Il Consiglio europeo di pochi giorni fa ha individuato importanti intese sulla gestione della immigrazione clandestina e in merito alla protezione dei confini esterni della UE, facendo propria, con buona pace di Elly Schlein e di taluni magistrati, la linea dell’Italia che prevede l’utilizzo di hub specifici per migranti situati al di fuori della Unione Europea, come i centri allestiti da Roma in Albania, con la collaborazione del governo di Tirana. Il Consiglio ha registrato altresì un accordo riguardante il discusso ReArm Europe presentato e sostenuto dalla presidente della Commissione europea Ursula von der Leyen. I 27 Paesi membri convergono sul bisogno del Vecchio Continente di investire di più nella Difesa militare e si tratta, in effetti, di una esigenza reale che tutti, più o meno intimamente, riconoscono, dalle classi dirigenti delle Nazioni UE al presidente degli Stati Uniti Donald Trump, il quale, da quando è in politica, chiede all’Europa di fare di più all’interno della cornice della NATO e di iniziare a sfumare l’abitudine di delegare ogni aspetto della sicurezza globale agli USA, salvo poi lamentarsi delle ingerenze americane.

## Estratti del dataset
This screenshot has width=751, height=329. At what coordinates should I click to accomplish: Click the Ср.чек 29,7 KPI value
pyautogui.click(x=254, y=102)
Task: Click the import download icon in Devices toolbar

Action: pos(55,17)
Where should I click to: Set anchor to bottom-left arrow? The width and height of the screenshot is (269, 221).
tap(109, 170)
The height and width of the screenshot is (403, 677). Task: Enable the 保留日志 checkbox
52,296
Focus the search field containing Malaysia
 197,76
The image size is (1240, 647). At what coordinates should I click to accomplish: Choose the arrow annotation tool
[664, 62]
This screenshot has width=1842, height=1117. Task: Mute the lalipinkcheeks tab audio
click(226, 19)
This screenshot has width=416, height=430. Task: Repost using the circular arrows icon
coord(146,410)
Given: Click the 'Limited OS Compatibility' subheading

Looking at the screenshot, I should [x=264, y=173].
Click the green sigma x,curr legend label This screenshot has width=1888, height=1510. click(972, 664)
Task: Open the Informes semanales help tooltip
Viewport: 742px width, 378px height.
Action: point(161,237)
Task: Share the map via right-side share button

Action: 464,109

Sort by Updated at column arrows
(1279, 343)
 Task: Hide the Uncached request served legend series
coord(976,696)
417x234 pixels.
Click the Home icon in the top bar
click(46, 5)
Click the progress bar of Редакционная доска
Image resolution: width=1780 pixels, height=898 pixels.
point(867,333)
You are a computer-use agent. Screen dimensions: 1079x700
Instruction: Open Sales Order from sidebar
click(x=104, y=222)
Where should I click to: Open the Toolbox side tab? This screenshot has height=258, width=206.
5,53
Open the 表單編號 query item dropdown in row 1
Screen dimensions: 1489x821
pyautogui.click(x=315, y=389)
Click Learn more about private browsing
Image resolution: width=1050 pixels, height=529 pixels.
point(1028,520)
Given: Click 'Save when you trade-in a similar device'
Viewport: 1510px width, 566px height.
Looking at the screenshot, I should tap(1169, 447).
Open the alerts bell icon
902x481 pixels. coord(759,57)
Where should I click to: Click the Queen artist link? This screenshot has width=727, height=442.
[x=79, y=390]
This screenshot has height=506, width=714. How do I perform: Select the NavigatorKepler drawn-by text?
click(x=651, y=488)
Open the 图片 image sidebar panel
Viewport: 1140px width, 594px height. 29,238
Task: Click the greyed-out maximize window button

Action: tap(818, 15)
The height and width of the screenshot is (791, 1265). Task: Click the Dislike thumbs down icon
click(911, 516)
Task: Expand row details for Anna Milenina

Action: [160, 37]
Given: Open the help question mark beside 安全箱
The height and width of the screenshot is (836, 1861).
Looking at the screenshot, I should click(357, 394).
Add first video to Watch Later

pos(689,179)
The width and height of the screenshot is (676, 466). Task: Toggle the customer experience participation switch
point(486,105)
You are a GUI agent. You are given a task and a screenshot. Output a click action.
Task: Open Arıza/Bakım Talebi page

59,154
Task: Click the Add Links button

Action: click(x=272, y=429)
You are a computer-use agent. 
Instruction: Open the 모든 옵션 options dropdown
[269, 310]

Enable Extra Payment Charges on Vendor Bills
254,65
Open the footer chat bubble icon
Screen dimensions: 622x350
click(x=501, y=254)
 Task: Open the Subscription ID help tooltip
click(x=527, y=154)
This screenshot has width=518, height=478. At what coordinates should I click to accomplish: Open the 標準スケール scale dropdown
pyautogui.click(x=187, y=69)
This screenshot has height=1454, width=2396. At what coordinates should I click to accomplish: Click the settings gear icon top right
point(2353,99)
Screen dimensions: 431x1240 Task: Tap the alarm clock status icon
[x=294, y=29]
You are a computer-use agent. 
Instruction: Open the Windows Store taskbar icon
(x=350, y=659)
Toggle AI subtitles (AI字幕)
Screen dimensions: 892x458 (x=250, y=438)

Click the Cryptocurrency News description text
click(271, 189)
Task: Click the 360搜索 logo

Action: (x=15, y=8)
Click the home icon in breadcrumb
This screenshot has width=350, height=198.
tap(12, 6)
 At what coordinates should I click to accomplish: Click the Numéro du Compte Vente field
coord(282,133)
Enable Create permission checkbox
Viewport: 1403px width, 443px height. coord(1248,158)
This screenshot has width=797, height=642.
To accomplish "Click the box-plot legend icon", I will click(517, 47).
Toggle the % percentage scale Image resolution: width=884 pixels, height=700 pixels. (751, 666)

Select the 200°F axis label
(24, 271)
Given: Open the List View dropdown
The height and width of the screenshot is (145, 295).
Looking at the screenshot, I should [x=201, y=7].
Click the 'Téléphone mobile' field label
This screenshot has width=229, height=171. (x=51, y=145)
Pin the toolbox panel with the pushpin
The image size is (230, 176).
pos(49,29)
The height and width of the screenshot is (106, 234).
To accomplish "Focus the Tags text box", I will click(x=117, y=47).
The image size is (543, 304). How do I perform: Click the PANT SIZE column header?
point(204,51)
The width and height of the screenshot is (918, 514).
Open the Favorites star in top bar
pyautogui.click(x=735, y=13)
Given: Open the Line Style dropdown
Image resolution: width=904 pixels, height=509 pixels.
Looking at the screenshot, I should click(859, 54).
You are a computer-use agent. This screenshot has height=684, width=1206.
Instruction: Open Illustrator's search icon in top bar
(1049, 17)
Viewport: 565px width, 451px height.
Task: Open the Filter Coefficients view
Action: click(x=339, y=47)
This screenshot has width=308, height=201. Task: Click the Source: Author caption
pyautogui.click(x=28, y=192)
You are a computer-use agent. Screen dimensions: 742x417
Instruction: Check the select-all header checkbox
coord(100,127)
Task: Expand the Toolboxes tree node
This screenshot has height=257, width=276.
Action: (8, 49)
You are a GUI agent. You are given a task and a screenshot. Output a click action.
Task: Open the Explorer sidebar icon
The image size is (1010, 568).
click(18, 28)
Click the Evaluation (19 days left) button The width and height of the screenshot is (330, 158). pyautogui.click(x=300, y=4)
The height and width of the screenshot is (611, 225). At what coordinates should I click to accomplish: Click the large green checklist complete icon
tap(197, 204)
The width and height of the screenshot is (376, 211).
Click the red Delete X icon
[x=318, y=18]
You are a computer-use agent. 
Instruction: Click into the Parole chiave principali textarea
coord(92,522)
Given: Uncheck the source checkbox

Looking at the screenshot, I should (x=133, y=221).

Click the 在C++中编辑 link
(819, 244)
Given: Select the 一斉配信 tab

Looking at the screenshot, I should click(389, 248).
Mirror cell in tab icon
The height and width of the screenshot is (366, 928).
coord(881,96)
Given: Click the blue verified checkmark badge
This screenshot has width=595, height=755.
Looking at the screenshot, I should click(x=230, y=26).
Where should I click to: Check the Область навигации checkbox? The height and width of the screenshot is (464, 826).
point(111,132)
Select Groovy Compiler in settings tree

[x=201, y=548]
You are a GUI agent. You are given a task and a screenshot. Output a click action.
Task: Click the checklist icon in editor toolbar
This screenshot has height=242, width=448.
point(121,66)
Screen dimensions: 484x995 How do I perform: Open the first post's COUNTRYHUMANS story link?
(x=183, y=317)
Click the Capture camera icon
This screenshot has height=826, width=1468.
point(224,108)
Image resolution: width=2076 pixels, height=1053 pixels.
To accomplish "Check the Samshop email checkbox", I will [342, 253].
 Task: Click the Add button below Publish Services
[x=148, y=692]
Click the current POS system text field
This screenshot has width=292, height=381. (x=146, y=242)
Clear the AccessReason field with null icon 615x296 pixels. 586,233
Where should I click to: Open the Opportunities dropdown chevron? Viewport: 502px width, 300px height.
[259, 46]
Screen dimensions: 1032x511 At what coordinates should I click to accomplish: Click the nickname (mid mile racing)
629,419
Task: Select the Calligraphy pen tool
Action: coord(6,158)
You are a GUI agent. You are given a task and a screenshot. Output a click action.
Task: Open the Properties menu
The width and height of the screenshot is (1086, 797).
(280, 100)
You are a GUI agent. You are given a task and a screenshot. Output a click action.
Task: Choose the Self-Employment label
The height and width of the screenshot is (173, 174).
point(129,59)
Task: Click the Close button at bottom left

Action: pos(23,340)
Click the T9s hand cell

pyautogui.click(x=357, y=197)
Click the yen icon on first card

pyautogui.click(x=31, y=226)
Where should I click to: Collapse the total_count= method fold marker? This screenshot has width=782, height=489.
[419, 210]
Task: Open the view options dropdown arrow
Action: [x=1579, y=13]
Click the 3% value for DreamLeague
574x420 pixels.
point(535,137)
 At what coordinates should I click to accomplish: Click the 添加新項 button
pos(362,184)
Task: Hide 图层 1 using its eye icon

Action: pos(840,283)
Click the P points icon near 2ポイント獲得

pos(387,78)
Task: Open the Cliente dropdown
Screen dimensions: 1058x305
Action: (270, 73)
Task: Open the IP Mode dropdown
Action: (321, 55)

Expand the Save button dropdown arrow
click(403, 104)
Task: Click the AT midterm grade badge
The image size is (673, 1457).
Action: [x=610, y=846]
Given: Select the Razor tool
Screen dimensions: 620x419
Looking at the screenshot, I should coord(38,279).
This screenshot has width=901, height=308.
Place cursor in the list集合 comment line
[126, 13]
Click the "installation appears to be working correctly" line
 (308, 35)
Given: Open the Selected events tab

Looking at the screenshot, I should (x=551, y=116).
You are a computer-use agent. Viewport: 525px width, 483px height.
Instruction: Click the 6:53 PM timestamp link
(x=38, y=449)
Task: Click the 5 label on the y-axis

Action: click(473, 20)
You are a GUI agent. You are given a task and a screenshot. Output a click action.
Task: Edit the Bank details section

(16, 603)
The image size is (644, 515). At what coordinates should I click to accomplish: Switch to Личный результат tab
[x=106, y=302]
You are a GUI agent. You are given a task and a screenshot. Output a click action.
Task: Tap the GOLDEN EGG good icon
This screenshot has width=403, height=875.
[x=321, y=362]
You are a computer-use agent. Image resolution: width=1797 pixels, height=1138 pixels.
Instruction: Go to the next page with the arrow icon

## Elenco dei compiti
1 – Indica se le affermazioni (a), (b) e (c) concordano con il testo sul Consiglio europeo. Per ciascuna rispondi sì o no e cita le parole del testo che lo stabiliscono.
(a) Il Consiglio europeo ha fatto propria la linea italiana sugli hub per migranti fuori dall'Unione Europea.
(b) Il ReArm Europe è stato presentato dal governo di Tirana.
(c) Donald Trump ha cominciato a chiedere all'Europa di fare di più solo dopo il Consiglio europeo.
2 – Porta avanti il testo sul Consiglio europeo a partire dalla sua ultima frase.

## Risultati finali
1 –
(a) Sì: "facendo propria, con buona pace di Elly Schlein e di taluni magistrati, la linea dell’Italia che prevede l’utilizzo di hub specifici per migranti situati al di fuori della Unione Europea".
(b) No: "presentato e sostenuto dalla presidente della Commissione europea Ursula von der Leyen".
(c) No: "da quando è in politica, chiede all’Europa di fare di più all’interno della cornice della NATO".

2 –
Lo ha ricordato molto bene Giorgia Meloni a Montecitorio: non si può dire no a più investimenti europei nella Difesa e nel contempo pronunciare un altro no verso il protagonismo di Washington perché le due cose non stanno insieme. Il ReArm di Ursula, complici anche alcuni messaggi non ben formulati dalla stessa Commissione, ha alimentato un dibattito in cui sono comparsi riferimenti a ipotesi irrealizzabili, logiche emergenziali, quando invece l’Europa deve delineare i propri strumenti di difesa in un’ottica di medio-lungo periodo e non solo per l’oggi, e dinieghi ideologici. Dall’esercito comune europeo, impossibile per l’Unione attuale, magari sganciato dall’Alleanza Atlantica, al riarmo frettoloso per cercare di tenere testa sia a Trump che a Vladimir Putin, per finire con il pacifismo truffaldino e i bugiardi sentimenti “Peace and Love”.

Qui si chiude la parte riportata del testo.